▶ **Given request**
In the Unified Patent Court article below, transcribe the stretch from "Costs of Litigating" through "in Table 1.".

The Unified Patent Court (UPC)

IP News

As part of our series on the new European Unitary Patent Package, in this article we examine what is known so far about costs considerations with respect to the Unified Patent Court.  For a general introduction to the Unitary Patent Package see our earlier summary of the system here.

Costs of Litigating

Litigation costs can be divided generally into official fees, e.g. court fees, and the costs of representation, e.g. attorney fees.  Damages or other financial costs for which a claimant may become liable as a result of losing a case are not dealt with in this article.  Here we consider what is known so far about court fees and recoverable costs for representation in respect of the UPC.

Unified Patent Court Fees

Court fees at the UPC will be made up of a fixed-fee and an additional value-based fee, applicable to higher value infringement claims or counterclaims (exceeding €500,000), as summarised in Table 1.

Table 1: Summary of selected UPC Court Fees

As can be seen from table 1, fees for damages determination and substantive appeals largely follow the same approach as for the main proceedings, but applications or counterclaims for revocation and applications for provisional measures have only a fixed fee.

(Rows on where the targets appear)
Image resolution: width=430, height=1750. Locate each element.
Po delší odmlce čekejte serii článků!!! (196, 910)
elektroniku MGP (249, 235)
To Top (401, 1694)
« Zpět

▶ **Solved problem**
Costs of Litigating

Litigation costs can be divided generally into official fees, e.g. court fees, and the costs of representation, e.g. attorney fees.  Damages or other financial costs for which a claimant may become liable as a result of losing a case are not dealt with in this article.  Here we consider what is known so far about court fees and recoverable costs for representation in respect of the UPC.

Unified Patent Court Fees

Court fees at the UPC will be made up of a fixed-fee and an additional value-based fee, applicable to higher value infringement claims or counterclaims (exceeding €500,000), as summarised in Table 1.